Aphrodite of Melos (or Milos) is probably the most known Hellenistic sculpture although no work survived from antiquity mentions this work. In a hand (lost) she holds proud the apple of Paris given to the kallistiti, the most beautiful woman.

The Hellenistic sculpture was found on the island of Melos (Melos a Greek name for apple), one of the Cyclades islands, in 8.4.1820. It was inside a a place dedicated to Hermes and Heracles, the patrons of the Palaestra by Bachius or Sextus, the son of Satius, probably a rich person of Melos who paid for the construction of the Gymnasium and Palaestra.

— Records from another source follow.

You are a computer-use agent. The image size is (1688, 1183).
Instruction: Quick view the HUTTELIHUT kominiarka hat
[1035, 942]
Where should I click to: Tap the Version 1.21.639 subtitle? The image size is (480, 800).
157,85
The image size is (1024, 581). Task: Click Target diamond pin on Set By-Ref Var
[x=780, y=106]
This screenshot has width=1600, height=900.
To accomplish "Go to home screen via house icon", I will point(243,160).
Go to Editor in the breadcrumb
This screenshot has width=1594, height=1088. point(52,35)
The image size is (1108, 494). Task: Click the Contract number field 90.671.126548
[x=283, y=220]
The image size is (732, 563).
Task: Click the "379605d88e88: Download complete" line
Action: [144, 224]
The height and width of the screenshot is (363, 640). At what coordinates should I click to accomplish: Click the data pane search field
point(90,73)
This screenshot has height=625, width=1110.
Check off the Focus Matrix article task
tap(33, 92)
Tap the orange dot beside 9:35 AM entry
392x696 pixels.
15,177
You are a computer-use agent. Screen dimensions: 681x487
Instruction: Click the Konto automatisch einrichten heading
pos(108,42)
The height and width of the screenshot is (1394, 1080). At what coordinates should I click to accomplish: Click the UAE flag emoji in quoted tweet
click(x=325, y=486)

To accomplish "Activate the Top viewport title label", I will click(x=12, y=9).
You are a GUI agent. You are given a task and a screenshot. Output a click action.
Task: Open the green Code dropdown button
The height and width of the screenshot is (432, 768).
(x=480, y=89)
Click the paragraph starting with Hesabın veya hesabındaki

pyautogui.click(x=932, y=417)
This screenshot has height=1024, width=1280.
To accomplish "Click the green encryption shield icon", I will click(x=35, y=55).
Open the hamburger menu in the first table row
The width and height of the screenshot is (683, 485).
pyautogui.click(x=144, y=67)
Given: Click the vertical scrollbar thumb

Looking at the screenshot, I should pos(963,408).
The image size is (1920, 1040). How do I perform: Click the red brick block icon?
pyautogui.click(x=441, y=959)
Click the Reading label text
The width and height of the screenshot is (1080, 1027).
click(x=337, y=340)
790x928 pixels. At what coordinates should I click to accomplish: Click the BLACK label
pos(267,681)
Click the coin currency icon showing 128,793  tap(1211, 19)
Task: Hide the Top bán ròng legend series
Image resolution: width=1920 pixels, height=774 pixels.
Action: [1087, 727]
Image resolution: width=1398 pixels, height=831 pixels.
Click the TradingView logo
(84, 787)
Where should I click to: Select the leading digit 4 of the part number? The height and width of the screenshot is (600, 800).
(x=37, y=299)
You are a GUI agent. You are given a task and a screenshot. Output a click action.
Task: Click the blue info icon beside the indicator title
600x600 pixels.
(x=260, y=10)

The sculpture was found by a farmer George Kentrotas, then a French explorer, Jules-Sébastien-César Dumont d’Urville , informs the French ambassador to Turkey (Marquis de Riviere) who gains the piece. The Greek authorities agreed to give it for a price of only 1000 francs! The statue, trailed by ground, loses her arms while it was transported to a French ship (Efstatette) in 23.5.1820 while some Greeks tried to prevent the transport. The statue was presented to King Louis XVIII and later it was obtained by the Louvre museum in Paris. Initially considered as a work of Praxiteles.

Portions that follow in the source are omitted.